In the fifth embodiment, as shown in FIG. 7, a p-type nitride semiconductor layer 508 is formed on the nitride semiconductor layer 202 so as to sandwich the source electrode 213 s with the nitride semiconductor layer 203. In addition, an anode electrode 515 is formed on the nitride semiconductor layer 508. Similar to the nitride semiconductor layer 203, the nitride semiconductor layer 508 is a GaN layer into which, for example, 5 × 10 ¹⁷ cm ⁻³ to 1 × 10 ¹⁹ cm ⁻³ of Mg is introduced as a p-type impurity. It is about 40 nm to about 100 nm. The anode electrode 515 includes, for example, a Ni film and an Au film thereon. The anode electrode 515 is connected to the intermediate electrode 210. The nitride semiconductor layer 202 contains an n-type impurity. The nitride semiconductor layer 508 is an example of an eighth nitride semiconductor layer. Other configurations are the same as those of the third embodiment.

  In the fifth embodiment, the nitride semiconductor layer 508 and the nitride semiconductor layer 202 are included in the pn junction diode 553. In addition, the source electrode 213s can function as a cathode electrode. For this reason, the potential of the intermediate electrode 210 can be suppressed below the forward breakdown voltage of the pn junction diode 553, and the normally-off operation unit 251 can be prevented from being destroyed.

  In the fourth embodiment and the fifth embodiment, the sixth nitride semiconductor layer 307 may not be provided as in the second embodiment.
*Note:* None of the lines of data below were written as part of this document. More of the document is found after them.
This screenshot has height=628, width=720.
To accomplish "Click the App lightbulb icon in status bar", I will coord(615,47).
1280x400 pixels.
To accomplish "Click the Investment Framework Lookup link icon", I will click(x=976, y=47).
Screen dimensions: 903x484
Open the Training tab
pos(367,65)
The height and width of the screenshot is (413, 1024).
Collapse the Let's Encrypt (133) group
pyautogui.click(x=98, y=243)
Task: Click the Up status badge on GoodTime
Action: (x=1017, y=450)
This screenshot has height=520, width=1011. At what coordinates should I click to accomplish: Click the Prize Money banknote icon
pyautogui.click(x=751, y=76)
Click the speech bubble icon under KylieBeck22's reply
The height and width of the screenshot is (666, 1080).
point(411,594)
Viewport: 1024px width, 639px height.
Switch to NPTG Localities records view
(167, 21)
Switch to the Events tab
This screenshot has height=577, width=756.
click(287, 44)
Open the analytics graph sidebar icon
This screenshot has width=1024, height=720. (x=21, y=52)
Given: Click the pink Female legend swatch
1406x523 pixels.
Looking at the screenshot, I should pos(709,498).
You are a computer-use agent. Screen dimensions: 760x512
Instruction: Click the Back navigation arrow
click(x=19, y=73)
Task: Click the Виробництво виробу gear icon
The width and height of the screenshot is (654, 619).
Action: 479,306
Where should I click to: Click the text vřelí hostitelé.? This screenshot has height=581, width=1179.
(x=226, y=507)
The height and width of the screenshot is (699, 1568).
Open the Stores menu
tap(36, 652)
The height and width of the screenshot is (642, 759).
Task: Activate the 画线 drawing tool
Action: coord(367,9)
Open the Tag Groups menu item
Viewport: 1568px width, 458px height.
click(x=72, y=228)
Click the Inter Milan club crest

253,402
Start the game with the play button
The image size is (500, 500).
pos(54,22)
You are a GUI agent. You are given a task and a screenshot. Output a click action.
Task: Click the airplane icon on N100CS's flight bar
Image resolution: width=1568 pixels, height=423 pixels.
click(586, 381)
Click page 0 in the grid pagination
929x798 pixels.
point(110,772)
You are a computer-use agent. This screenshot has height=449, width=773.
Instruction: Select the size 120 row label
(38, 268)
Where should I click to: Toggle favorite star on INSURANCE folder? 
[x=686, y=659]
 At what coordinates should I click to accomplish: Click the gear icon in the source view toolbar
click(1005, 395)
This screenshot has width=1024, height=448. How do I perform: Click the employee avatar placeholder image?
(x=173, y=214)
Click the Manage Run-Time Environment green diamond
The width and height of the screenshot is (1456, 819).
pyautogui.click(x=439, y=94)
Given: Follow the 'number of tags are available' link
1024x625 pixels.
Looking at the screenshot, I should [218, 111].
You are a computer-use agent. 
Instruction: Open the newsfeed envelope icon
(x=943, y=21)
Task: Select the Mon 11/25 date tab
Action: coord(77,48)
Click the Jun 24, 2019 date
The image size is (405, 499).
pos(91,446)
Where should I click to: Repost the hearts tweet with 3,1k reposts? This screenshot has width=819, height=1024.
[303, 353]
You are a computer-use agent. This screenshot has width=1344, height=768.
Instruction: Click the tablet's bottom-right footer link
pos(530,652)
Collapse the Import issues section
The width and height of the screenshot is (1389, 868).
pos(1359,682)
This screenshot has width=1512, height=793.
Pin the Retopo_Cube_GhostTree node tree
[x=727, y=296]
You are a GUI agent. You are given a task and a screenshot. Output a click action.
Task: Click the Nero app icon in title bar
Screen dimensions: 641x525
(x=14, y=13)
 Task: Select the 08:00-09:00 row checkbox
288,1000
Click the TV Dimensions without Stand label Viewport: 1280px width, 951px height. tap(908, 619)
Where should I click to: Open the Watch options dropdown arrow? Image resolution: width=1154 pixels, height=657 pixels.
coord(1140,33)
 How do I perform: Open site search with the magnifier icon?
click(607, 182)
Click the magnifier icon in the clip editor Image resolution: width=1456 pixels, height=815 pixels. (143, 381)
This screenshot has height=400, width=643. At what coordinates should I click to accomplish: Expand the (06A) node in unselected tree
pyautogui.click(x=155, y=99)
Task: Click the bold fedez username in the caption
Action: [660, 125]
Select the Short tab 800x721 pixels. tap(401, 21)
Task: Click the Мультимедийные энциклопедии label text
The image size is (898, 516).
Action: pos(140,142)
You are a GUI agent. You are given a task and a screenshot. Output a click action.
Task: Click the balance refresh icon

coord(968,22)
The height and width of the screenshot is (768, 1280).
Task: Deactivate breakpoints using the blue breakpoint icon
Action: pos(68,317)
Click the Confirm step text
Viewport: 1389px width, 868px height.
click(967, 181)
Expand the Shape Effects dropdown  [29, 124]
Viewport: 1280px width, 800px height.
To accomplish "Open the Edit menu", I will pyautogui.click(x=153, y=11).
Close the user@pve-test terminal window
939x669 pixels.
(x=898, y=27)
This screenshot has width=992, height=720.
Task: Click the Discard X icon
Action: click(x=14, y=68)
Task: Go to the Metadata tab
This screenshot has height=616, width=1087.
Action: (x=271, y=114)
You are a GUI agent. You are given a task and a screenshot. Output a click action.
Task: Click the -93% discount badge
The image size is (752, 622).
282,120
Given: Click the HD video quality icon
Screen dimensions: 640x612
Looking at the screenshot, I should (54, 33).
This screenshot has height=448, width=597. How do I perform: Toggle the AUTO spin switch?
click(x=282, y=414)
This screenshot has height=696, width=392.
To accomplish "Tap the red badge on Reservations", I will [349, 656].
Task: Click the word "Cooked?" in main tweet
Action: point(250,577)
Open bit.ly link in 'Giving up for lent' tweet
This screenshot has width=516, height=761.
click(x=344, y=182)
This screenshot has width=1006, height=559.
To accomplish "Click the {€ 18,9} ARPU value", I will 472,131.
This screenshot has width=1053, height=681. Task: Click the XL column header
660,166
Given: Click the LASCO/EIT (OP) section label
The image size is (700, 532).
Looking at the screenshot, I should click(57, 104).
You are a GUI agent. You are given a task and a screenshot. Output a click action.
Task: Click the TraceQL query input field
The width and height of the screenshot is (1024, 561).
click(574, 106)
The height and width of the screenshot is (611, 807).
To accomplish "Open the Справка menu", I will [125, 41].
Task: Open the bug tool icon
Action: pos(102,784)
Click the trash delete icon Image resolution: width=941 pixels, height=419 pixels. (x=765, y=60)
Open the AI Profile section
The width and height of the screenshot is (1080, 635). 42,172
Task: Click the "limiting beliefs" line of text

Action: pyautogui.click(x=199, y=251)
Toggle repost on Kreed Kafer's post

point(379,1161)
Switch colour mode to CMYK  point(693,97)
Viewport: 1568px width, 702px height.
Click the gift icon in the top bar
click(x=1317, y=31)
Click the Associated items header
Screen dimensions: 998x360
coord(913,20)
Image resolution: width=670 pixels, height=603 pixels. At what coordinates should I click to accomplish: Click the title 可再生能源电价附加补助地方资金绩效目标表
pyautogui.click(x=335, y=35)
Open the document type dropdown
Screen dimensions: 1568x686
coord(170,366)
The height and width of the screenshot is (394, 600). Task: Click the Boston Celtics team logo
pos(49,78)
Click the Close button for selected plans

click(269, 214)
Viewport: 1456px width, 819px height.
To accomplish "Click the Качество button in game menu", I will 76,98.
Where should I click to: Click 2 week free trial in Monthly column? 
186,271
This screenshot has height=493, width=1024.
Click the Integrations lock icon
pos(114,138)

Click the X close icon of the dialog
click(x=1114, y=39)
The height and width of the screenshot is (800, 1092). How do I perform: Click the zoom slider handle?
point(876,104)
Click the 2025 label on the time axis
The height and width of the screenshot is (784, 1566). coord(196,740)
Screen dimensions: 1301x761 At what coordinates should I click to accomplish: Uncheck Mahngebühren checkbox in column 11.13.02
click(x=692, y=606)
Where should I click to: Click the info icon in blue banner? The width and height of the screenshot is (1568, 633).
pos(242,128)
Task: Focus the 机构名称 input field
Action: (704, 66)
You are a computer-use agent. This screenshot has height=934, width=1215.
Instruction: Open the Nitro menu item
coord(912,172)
  Regarding the electrode layouts of the second to fifth embodiments, when the multi-finger gate structure is adopted, the layout viewed from the surface side of the substrate 200 is, for example, as shown in FIG. That is, the planar shape of the gate electrode 213g, the source electrode 213s, the drain electrode 213d, the intermediate electrode 210 or 410, and the field plate electrode 214 is a comb shape, and the source electrode 213s and the drain electrode 213d are alternately arranged. Yes. The plurality of gate electrodes 213g are commonly connected to each other, the plurality of source electrodes 213s are commonly connected to each other, the plurality of drain electrodes 213d are commonly connected to each other, and the plurality of field plate electrodes 214 are commonly connected to each other. By adopting such a multi-finger gate structure, output power can be improved.

(Sixth embodiment)
The sixth embodiment relates to a discrete package of a GaN-based HEMT. FIG. 9 is a view showing a discrete package according to the sixth embodiment.

  In the sixth embodiment, as shown in FIG. 9, the back surface of the GaN-based HEMT HEMT chip 1210 of any of the second to fifth embodiments is land (die pad) using a die attach agent 1234 such as solder. 1233 is fixed. Further, a wire 1235d such as an Al wire is connected to the drain pad 1226d to which the drain electrode 213d is connected, and the other end of the wire 1235d is connected to a drain lead 1232d integrated with the land 1233. A wire 1235 s such as an Al wire is connected to the source pad 1226 s connected to the source electrode 213 s and the intermediate electrode 210 or 410, and the other end of the wire 1235 s is connected to a source lead 1232 s independent of the land 1233. A wire 1235g such as an Al wire is connected to the gate pad 1226g connected to the gate electrode 213g, and the other end of the wire 1235g is connected to a gate lead 1232g independent of the land 1233. The land 1233, the HEMT chip 1210, and the like are packaged with the mold resin 1231 so that a part of the gate lead 1232g, a part of the drain lead 1232d, and a part of the source lead 1232s protrude.

  Such a discrete package can be manufactured as follows, for example. First, the HEMT chip 1210 is fixed to the land 1233 of the lead frame using a die attach agent 1234 such as solder. Next, by bonding using wires 1235g, 1235d and 1235s, the gate pad 1226g is connected to the gate lead 1232g of the lead frame, the drain pad 1226d is connected to the drain lead 1232d of the lead frame, and the source pad 1226s is connected to the source of the lead frame. Connect to lead 1232s. Thereafter, sealing using a mold resin 1231 is performed by a transfer molding method. Subsequently, the lead frame is separated.

(Seventh embodiment)
Next, a seventh embodiment will be described. The seventh embodiment relates to a PFC (Power Factor Correction) circuit including a GaN-based HEMT. FIG. 10 is a connection diagram illustrating a PFC circuit according to the seventh embodiment.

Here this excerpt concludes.